佐賀人のIT技術者のブログ

IT技術、日常のブログです。たまに地元・佐賀について書きます。

Flask初心者向け!安全なファイルアップロードと元の名前でのダウンロード完全ガイド

Flaskを使用してファイルを安全にアップロードし、元の名前でダウンロードできる機能を実装する方法をご紹介します。この方法は、werkzeug.utilsモジュールのsecure_filenameを活用して、セキュリティを考慮したファイル名の管理を実現します。

目次

  1. Flaskでのファイルアップロードの仕組み
  2. 安全なファイル名を作るsecure_filenameの役割
  3. ファイルアップロードとダウンロードの具体的な実装
  4. 実行例と注意点

1. Flaskでのファイルアップロードの仕組み

Flaskでは、request.filesを使用してクライアントから送信されたファイルを取得できます。取得したファイルはfile.save(path)メソッドでサーバーに保存可能です。ただし、ユーザーが指定したファイル名をそのまま使うと、セキュリティ上のリスクがあります。

例えば、「../../etc/passwd」のような名前のファイルをアップロードされると、サーバー内部のディレクトリ構造にアクセスされる可能性があります。これを防ぐために、secure_filenameで安全なファイル名に変換することが重要です。

2. 安全なファイル名を作るsecure_filenameの役割

secure_filenameは、ファイル名を安全な形式に変換してくれる便利な関数です。

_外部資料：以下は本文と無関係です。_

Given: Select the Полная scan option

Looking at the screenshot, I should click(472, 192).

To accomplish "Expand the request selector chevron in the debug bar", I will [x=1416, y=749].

以下のように、特殊文字ディレクトリトラバーサル攻撃を防ぎます。

変換例

元のファイル名 変換後のファイル名
../../etc/passwd etc_passwd
hello world!.jpg hello_world.jpg
my<script>.png my_script_.png

3. ファイルアップロードとダウンロードの具体的な実装

必要なモジュールをインポート

以下のモジュールをインポートします。

from flask import Flask, request, send_from_directory, jsonify
from werkzeug.utils import secure_filename
import os

サーバーの基本設定

保存先のフォルダを指定し、初期設定を行います。

app = Flask(__name__)
UPLOAD_FOLDER = 'uploads'
app.config['UPLOAD_FOLDER'] = UPLOAD_FOLDER
os.makedirs(UPLOAD_FOLDER, exist_ok=True)

ファイルアップロードの実装

ファイルをアップロードし、安全な名前に変換して保存する処理を実装します。

@app.route('/upload', methods=['POST'])
def upload_file():
    if 'file' not in request.files:
        return jsonify({"error": "No file part"}), 400
    
    file = request.files['file']
    if file.filename == '':
        return jsonify({"error": "No selected file"}), 400
    
    original_filename = file.filename
    secure_name = secure_filename(original_filename)
    save_path = os.path.join(app.config['UPLOAD_FOLDER'], secure_name)
    
    file.save(save_path)
    return jsonify({
        "message": "File uploaded successfully",
        "original_name": original_filename,
        "saved_name": secure_name
    }), 200

ファイルダウンロードの実装

アップロードされたファイルを元の名前でダウンロードする処理を実装します。

@app.route('/download/<filename>', methods=['GET'])
def download_file(filename):
    secure_name = secure_filename(filename)
    file_path = os.path.join(app.config['UPLOAD_FOLDER'], secure_name)
    
    if not os.path.exists(file_path):
        return jsonify({"error": "File not found"}), 404
    
    return send_from_directory(
        app.config['UPLOAD_FOLDER'],
        secure_name,
        as_attachment=True,
        download_name=filename  # Flask 2.0以降
    )

4. 実行例と注意点

実行例

ファイルアップロード

curl -X POST -F "file=@example.txt" http://localhost:5000/upload

ファイルダウンロード

curl -O http://localhost:5000/download/example.txt

注意点

  • ファイル名の管理: サーバーに保存された名前と元の名前のマッピングが必要な場合は、データベースやJSONファイルを利用するのがおすすめです。
  • セキュリティ: secure_filenameを必ず使用して、不正なファイル名を排除しましょう。

まとめ

Flaskでのファイルアップロードとダウンロードを実装する際、secure_filenameを活用することでセキュリティを向上させることができます。また、ユーザーにとって使いやすい元の名前でのファイルダウンロードも簡単に実現できます。

ぜひこの方法を活用して、安全で便利なファイル操作機能を作成してみてください!